Written request 1
Copy out word for word the part of the Coen Brothers blog post that begins with the words "However, I realise" and ends with "Turturro et al.".
Written request 2
Format the item coordinate data entries as a numbered list, starting with the line containing "Task: Open the PlatformIO" and ending with the line containing "Action: [x=605, y=729]", both included, and leave out any blank lines.

I’m booked to run a day school with this title at the end of February and I’ve been working on some ideas in preparation for watching True Grit and then deciding how to structure the day. Films and filmmakers associated with major Hollywood studios are not the focus of this blog, but the Coens occupy an odd position, critically and commercially, a kind of no man’s land between mainstream and independent. At this time of year with virtually no high-profile releases from outside the US because of the awards season, they are getting a lot of attention. Their anomalous position is part of the their appeal to festival organisers – as in Berlin last week.
However, I realise that I’ve been watching Coen Bros. films since the 1980s without ever spending too much time thinking about them. What I do remember is an interesting presentation in the NFT by Julia Short, then of Polygram (?) explaining how the marketing of Fargo (1996) was handled in the UK (i.e. quite differently than in North America). Later I worked on a presentation about O Brother Where Art Thou? (2000) which was mainly I think about Roger Deakins’ cinematography and the (then) new ways in which colour grading could be altered significantly at the digital intermediate stage. O Brother is possibly my favourite Coen Brothers film – primarily because of the music and the ensemble comedy playing of George Clooney, Holly Hunter, Tim Blake Nelson, John Turturro et al.

(Item coordinate data)
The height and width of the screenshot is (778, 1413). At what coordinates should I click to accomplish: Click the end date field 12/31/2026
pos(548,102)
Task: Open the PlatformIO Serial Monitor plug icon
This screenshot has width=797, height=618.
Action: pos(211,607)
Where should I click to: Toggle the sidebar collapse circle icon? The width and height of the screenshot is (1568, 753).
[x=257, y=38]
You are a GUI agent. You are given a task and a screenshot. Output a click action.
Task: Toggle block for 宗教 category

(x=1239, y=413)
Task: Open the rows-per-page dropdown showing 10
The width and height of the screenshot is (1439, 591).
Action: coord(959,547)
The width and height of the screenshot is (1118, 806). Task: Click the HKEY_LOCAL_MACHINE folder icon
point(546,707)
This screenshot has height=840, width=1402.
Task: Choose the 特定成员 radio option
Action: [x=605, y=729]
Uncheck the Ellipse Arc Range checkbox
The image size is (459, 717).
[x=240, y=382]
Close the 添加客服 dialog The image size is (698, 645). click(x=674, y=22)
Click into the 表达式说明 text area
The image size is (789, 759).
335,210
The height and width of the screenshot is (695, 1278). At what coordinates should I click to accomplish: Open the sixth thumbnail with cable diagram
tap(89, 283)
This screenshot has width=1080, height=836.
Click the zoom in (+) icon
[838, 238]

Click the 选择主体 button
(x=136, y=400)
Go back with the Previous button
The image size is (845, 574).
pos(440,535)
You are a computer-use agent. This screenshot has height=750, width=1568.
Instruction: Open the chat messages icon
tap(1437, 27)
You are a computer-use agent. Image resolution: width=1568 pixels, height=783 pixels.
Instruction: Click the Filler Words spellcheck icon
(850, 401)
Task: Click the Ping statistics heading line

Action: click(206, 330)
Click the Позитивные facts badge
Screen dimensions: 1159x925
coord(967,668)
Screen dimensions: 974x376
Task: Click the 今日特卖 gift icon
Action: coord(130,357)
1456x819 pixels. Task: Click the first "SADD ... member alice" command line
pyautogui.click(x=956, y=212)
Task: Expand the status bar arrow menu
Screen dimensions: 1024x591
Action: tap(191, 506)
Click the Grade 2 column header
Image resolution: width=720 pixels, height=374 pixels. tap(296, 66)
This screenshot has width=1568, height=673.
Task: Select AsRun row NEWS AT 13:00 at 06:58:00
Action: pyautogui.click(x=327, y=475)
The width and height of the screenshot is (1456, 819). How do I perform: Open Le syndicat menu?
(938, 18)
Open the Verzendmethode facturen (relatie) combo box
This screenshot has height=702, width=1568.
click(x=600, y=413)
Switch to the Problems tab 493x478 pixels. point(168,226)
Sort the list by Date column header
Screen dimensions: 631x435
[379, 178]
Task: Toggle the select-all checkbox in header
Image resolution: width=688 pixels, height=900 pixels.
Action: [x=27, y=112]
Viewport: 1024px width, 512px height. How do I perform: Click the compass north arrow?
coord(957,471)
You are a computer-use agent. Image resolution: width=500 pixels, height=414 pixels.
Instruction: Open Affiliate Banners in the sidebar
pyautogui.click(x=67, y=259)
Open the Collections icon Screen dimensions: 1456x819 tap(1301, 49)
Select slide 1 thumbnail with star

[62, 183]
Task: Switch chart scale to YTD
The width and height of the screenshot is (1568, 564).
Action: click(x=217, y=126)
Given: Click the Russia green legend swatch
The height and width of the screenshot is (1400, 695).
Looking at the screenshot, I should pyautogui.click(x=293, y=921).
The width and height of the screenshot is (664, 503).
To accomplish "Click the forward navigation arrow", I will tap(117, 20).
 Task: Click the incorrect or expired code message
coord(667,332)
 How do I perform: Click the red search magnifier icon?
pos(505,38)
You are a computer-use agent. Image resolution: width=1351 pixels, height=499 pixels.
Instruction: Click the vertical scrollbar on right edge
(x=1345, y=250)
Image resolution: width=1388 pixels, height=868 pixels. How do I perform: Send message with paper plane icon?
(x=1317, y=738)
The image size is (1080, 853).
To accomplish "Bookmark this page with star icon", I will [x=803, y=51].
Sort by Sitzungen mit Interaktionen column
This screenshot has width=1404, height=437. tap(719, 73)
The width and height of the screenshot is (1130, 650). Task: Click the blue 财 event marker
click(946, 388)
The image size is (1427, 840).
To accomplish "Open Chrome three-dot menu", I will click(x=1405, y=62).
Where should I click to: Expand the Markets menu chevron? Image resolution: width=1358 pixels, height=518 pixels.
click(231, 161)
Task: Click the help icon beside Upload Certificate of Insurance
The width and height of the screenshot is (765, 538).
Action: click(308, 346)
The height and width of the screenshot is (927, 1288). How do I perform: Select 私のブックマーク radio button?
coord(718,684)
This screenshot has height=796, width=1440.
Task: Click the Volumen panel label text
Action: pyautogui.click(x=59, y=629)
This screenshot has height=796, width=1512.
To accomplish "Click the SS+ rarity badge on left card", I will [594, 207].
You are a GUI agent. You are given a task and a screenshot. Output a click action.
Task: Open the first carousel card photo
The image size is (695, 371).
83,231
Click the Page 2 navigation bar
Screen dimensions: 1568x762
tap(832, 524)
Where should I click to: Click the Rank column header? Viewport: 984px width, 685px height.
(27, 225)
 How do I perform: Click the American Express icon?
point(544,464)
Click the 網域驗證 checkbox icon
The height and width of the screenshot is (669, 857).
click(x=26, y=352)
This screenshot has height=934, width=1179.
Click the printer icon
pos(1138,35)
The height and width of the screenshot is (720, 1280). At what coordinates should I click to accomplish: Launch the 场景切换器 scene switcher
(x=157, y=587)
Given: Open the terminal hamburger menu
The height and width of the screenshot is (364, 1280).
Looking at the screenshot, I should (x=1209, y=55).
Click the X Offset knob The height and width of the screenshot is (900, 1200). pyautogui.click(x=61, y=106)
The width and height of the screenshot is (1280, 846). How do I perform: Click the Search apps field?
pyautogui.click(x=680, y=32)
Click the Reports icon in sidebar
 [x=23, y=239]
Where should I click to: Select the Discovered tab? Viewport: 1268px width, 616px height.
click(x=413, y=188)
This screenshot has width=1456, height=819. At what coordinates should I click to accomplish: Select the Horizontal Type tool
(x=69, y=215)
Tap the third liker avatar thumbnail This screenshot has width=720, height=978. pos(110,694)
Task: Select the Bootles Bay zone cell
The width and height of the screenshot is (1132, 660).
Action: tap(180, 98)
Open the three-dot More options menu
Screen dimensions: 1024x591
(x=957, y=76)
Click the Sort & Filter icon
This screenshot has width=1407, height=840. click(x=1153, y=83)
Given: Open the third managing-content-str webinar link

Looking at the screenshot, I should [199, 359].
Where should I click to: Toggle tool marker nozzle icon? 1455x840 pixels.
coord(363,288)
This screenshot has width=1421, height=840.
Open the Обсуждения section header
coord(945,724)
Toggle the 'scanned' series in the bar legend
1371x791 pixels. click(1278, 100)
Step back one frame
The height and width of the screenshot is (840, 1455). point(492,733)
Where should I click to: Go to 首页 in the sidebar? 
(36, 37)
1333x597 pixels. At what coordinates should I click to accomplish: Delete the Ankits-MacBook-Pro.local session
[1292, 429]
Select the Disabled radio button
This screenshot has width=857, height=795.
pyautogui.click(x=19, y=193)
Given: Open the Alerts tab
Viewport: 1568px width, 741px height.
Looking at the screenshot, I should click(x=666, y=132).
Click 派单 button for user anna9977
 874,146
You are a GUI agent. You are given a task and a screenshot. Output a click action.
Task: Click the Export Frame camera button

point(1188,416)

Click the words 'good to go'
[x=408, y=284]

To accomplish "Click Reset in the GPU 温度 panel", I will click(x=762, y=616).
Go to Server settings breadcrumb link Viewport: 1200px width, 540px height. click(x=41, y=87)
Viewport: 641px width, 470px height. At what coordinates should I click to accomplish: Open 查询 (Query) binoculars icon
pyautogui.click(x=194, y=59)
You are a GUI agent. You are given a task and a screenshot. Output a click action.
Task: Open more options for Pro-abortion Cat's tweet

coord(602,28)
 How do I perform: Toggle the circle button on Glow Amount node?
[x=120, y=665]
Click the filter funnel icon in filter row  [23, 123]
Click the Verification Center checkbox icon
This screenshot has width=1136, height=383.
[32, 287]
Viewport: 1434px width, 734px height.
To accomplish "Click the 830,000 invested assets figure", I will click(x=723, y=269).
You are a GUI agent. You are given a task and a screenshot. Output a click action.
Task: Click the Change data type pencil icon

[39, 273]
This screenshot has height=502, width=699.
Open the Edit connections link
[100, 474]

Full solution 1
However, I realise that I’ve been watching Coen Bros. films since the 1980s without ever spending too much time thinking about them. What I do remember is an interesting presentation in the NFT by Julia Short, then of Polygram (?) explaining how the marketing of Fargo (1996) was handled in the UK (i.e. quite differently than in North America). Later I worked on a presentation about O Brother Where Art Thou? (2000) which was mainly I think about Roger Deakins’ cinematography and the (then) new ways in which colour grading could be altered significantly at the digital intermediate stage. O Brother is possibly my favourite Coen Brothers film – primarily because of the music and the ensemble comedy playing of George Clooney, Holly Hunter, Tim Blake Nelson, John Turturro et al.

Full solution 2
1. Task: Open the PlatformIO Serial Monitor plug icon
2. This screenshot has width=797, height=618.
3. Action: pos(211,607)
4. Where should I click to: Toggle the sidebar collapse circle icon? The width and height of the screenshot is (1568, 753).
5. [x=257, y=38]
6. You are a GUI agent. You are given a task and a screenshot. Output a click action.
7. Task: Toggle block for 宗教 category
8. (x=1239, y=413)
9. Task: Open the rows-per-page dropdown showing 10
10. The width and height of the screenshot is (1439, 591).
11. Action: coord(959,547)
12. The width and height of the screenshot is (1118, 806). Task: Click the HKEY_LOCAL_MACHINE folder icon
13. point(546,707)
14. This screenshot has height=840, width=1402.
15. Task: Choose the 特定成员 radio option
16. Action: [x=605, y=729]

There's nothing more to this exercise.